A La Galleria BPER la storia della scrittura come esperienza conoscitiva

La Galleria BPER inaugura a Modena un nuovo progetto espositivo che intreccia arte, storia e trasmissione del sapere dal Rinascimento al contemporaneo

Dal 19 settembre 2025 all’8 febbraio 2026 sarà aperta al pubblico negli spazi de La Galleria BPER di Modena l’esposizione Il tempo della scrittura. Immagini della conoscenza dal Rinascimento a oggi, una mostra a cura di Stefania De Vincentis, ideata da Francesca Cappelletti e realizzata con il patrocinio del Comune di Modena. L’inaugurazione coincide con la XXV edizione di festivalfilosofia, dedicata al tema della “paideia”, di cui BPER è main sponsor. Il percorso espositivo si concentra sul legame tra immagini e scrittura, interrogando le modalità con cui la conoscenza è stata tramandata attraverso codici visivi e testuali, dalle allegorie rinascimentali fino alle sperimentazioni artistiche contemporanee.

Dialoghi tra passato e presente

La mostra intreccia il nucleo storico modenese della collezione BPER con prestigiosi prestiti da istituzioni come la Galleria Borghese, le Gallerie Nazionali di Arte Antica – Palazzo Barberini e la Biblioteca Nazionale Marciana. Accanto a capolavori di Jean Boulanger, Alessandro Mazzola, Giacomo Cavedoni e Luigi Amidani, il percorso si apre al contemporaneo con le opere di Sabrina Mezzaqui e Pietro Ruffo. Dal San Girolamo del Guercino al Busto di Minerva di ambito romano, fino ai lavori di Ruffo che riflettono criticamente sul concetto di libertà, l’esposizione costruisce un racconto che attraversa i secoli e mette in relazione modelli educativi, allegorie del sapere e rappresentazioni del ritratto come strumento di formazione morale.

Scrittura come memoria e libertà

La scrittura è indagata come gesto che unisce dimensione sacra, pratica quotidiana e costruzione simbolica. Ne è esempio la Madonna con il Bambino di Alessandro Mazzola, in cui il libro diventa metafora di destino e conoscenza. Allo stesso modo, i ritratti antichi assumono valore educativo, mentre le opere di Ruffo — come I Sei Traditori della Libertà — si pongono come anti-ritratti, indagando i limiti e le contraddizioni della trasmissione del pensiero. Il progetto espositivo, curato nell’allestimento da Andrea Isola, è accompagnato da un ripensamento degli spazi della Galleria affidato allo studio Migliore+Servetto, che ha sviluppato un nuovo sistema di segnaletica e comunicazione visiva per migliorare l’esperienza di visita.
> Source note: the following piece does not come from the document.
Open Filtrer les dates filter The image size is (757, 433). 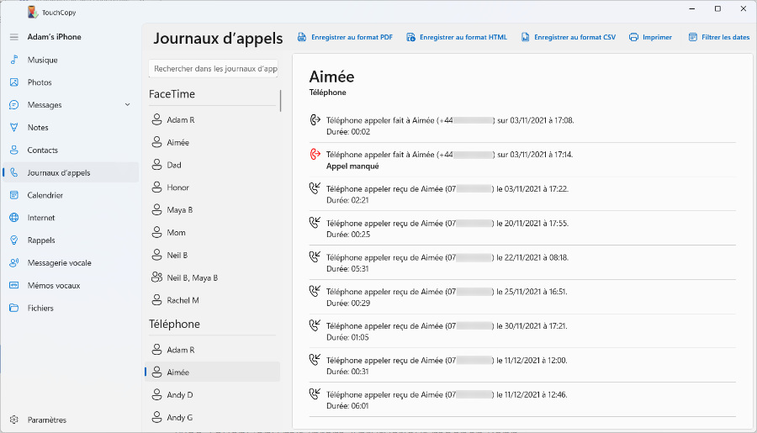(719, 37)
Accanto alle opere tradizionali sono presenti in mostra tre incisioni tattili, realizzate in collaborazione con l’Istituto dei Ciechi Francesco Cavazza di Bologna, che permettono la fruizione delle opere anche a persone non vedenti. Inoltre, audio-guide a cura di Radio FSC-Unimore rendono il racconto della mostra disponibile tramite QR code. Ad accompagnare l’esposizione anche un catalogo edito da Sagep, con saggi di Cappelletti, De Vincentis, Portinari e Berti, e i cui proventi saranno devoluti alla Fondazione Vita Indipendente Onlus di Modena.
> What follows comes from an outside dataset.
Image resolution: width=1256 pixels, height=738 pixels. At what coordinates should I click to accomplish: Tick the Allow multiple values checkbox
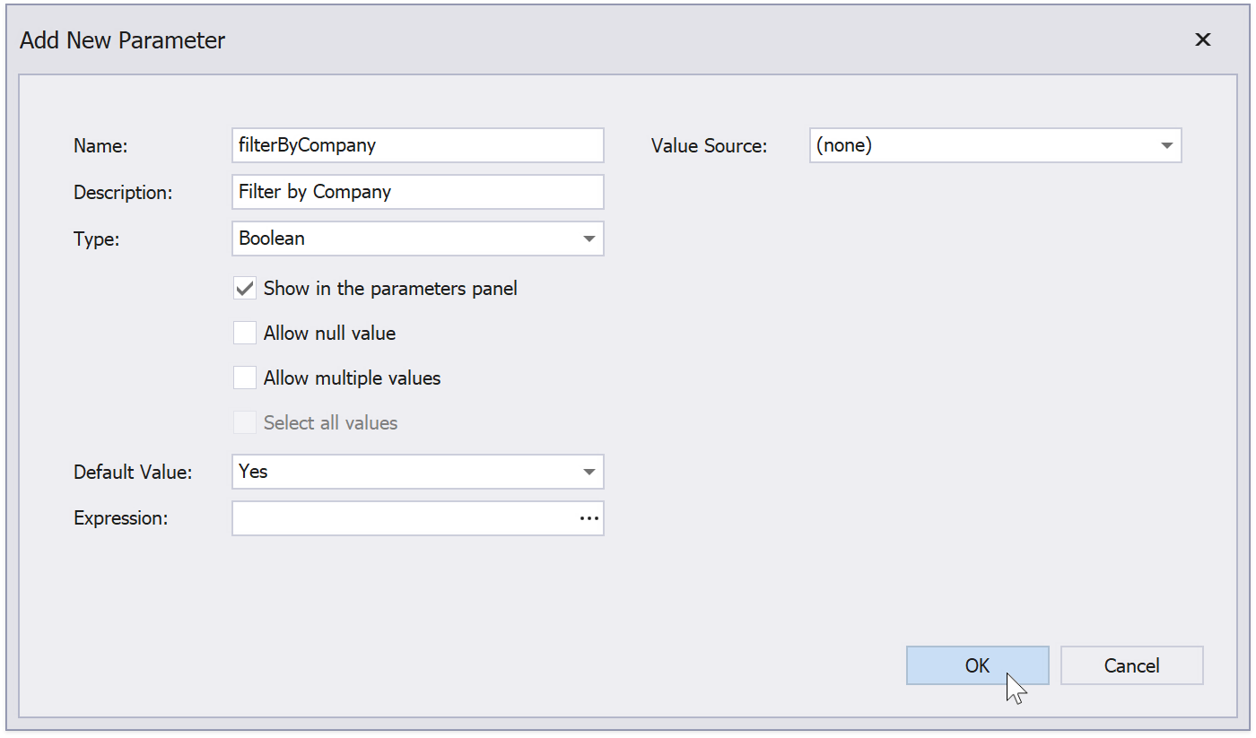pyautogui.click(x=245, y=378)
Alla Galleria BPER un denso public program

A corredo della mostra, La Galleria BPER propone un ricco calendario di attività. In collaborazione con Civita Mostre, sono previsti percorsi didattici e visite guidate per le scuole e il pubblico, oltre a iniziative che intrecciano linguaggi contemporanei e riflessione critica. Prosegue inoltre il ciclo di ARTalk, incontri aperti al pubblico che portano a Modena figure provenienti da diversi ambiti disciplinari. Il primo appuntamento, il 22 ottobre 2025, vedrà dialogare Maddalena Santeroni con Flavia Trupia, esperta di comunicazione e retorica, sul potere della parola e le strategie persuasive che attraversano la storia della scrittura.